## To do
Reproduce the entries below verbatim, limited to the part that opens with the line containing "This screenshot has height=691, width=1229." and closes with the line containing "Looking at the screenshot, I should point(13,84).", both of those lines included.
******
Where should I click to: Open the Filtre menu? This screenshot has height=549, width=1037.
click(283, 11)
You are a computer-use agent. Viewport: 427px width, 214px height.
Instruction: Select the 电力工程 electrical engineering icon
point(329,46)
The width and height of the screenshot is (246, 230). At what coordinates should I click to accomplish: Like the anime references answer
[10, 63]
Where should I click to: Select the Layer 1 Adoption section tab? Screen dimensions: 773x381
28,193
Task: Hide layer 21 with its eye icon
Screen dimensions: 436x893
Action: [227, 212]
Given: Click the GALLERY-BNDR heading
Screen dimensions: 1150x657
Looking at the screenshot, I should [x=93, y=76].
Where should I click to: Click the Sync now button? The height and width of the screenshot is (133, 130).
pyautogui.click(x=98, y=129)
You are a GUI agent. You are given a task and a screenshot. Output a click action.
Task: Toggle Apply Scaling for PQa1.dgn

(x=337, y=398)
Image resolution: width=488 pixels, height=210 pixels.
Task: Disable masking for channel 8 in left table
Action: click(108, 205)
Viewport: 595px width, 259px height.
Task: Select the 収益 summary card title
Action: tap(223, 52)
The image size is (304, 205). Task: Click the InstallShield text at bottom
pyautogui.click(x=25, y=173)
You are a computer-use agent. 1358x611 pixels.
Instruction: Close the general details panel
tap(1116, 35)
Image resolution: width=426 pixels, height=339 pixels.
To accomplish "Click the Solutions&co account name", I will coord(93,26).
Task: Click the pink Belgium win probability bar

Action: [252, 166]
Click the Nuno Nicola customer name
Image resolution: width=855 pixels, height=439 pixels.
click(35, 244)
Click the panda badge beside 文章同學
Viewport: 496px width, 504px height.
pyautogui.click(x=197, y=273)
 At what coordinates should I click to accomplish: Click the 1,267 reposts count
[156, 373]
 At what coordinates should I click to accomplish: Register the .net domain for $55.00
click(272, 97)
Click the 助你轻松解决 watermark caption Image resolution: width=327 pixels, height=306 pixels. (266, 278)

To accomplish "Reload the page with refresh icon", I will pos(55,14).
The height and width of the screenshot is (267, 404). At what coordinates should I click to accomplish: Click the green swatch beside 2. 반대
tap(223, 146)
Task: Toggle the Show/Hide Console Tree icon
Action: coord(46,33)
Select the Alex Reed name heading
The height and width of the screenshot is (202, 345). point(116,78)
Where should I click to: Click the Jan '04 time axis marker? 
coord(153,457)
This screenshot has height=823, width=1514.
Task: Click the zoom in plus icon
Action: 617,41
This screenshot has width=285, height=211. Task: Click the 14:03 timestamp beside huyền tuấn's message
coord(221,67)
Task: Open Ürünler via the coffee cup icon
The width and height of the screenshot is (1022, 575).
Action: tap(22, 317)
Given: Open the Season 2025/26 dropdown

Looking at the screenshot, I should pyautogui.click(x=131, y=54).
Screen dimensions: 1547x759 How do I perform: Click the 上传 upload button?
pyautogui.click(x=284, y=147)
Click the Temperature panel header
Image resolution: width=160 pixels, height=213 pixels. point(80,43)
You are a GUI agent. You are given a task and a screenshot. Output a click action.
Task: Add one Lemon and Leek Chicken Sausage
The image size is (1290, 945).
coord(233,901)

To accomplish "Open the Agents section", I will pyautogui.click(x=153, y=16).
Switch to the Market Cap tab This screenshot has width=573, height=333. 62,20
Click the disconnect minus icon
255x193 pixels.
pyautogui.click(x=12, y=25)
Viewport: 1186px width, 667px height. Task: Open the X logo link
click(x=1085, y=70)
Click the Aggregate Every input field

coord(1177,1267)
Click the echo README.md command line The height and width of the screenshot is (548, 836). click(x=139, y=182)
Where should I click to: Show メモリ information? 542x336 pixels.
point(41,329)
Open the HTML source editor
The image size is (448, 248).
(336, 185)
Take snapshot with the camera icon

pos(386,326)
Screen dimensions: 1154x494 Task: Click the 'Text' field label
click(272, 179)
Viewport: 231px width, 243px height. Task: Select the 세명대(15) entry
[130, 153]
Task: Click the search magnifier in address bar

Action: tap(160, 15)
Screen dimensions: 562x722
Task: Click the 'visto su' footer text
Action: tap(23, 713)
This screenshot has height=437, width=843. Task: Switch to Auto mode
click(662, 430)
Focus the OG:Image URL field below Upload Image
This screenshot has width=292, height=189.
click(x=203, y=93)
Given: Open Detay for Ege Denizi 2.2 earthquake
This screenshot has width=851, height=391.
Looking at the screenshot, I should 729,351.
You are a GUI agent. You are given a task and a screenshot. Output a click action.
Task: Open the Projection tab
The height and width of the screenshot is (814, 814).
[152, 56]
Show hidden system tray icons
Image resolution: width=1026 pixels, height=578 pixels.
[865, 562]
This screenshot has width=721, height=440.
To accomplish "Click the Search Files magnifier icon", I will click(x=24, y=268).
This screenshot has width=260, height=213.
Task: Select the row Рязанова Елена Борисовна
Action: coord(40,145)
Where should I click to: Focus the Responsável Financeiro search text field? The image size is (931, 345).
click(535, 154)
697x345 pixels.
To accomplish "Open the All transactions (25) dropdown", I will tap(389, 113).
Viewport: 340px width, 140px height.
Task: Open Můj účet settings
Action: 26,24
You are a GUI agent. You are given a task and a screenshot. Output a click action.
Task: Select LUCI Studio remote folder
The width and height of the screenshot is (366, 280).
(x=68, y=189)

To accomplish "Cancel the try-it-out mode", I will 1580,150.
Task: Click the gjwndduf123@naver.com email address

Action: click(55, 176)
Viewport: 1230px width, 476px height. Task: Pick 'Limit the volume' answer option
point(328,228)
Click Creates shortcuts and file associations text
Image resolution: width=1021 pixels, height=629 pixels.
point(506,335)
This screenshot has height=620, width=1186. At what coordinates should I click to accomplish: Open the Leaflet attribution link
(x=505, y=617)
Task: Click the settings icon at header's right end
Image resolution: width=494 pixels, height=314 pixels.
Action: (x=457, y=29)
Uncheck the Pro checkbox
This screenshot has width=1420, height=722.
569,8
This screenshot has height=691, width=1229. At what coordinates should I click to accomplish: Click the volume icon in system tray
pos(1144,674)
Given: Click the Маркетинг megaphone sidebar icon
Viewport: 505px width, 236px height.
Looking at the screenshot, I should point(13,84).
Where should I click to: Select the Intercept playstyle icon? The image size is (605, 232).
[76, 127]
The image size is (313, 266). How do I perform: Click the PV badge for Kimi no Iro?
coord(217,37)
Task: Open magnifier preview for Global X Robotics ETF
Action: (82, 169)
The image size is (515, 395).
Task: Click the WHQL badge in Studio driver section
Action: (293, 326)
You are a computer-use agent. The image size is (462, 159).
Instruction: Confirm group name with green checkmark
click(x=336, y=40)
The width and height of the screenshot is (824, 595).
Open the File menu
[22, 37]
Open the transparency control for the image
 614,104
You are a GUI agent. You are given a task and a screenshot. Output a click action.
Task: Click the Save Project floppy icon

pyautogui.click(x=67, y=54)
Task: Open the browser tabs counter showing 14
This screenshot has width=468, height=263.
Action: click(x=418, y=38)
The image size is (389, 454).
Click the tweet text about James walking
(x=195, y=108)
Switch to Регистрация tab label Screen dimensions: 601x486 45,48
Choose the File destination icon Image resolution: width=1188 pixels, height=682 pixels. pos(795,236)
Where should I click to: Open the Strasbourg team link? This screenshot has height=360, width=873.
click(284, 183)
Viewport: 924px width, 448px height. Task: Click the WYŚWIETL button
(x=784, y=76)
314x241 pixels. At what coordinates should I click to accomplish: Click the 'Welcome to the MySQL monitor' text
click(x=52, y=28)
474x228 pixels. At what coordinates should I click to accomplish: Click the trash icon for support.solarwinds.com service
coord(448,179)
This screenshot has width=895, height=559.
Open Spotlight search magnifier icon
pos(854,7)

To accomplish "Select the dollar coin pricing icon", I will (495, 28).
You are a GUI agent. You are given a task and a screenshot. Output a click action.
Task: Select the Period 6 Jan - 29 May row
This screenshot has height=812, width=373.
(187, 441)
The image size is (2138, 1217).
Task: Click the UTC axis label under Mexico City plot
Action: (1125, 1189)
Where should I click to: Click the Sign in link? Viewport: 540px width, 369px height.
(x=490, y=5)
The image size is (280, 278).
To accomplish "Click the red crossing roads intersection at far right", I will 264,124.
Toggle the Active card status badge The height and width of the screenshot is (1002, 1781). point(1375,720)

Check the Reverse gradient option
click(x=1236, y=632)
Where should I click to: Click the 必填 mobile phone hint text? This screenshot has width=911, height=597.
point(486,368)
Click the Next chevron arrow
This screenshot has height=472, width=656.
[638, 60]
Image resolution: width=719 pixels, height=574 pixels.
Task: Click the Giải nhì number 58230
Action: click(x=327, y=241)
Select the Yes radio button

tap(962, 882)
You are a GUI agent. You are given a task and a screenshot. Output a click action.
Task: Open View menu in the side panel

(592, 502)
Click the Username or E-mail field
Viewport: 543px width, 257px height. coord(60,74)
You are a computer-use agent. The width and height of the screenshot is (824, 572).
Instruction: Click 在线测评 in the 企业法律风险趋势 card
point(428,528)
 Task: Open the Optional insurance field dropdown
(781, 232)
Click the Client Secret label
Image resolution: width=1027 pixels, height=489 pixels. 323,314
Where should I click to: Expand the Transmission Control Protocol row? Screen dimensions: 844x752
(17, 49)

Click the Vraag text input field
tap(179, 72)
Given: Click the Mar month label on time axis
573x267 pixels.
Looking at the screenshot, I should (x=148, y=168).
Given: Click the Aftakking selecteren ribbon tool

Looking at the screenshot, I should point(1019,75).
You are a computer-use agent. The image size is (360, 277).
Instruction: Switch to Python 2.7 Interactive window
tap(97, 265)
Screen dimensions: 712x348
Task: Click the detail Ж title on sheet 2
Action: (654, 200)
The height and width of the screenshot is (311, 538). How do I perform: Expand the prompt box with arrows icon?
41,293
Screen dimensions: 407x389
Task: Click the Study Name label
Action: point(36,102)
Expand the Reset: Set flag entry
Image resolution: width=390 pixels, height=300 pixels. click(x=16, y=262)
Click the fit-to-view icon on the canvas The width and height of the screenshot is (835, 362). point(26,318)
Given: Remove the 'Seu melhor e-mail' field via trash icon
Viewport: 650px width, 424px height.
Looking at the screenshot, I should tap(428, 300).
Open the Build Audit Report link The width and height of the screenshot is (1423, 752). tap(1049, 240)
******
## The result
This screenshot has height=691, width=1229. At what coordinates should I click to accomplish: Click the volume icon in system tray
pos(1144,674)
Given: Click the Маркетинг megaphone sidebar icon
Viewport: 505px width, 236px height.
Looking at the screenshot, I should point(13,84).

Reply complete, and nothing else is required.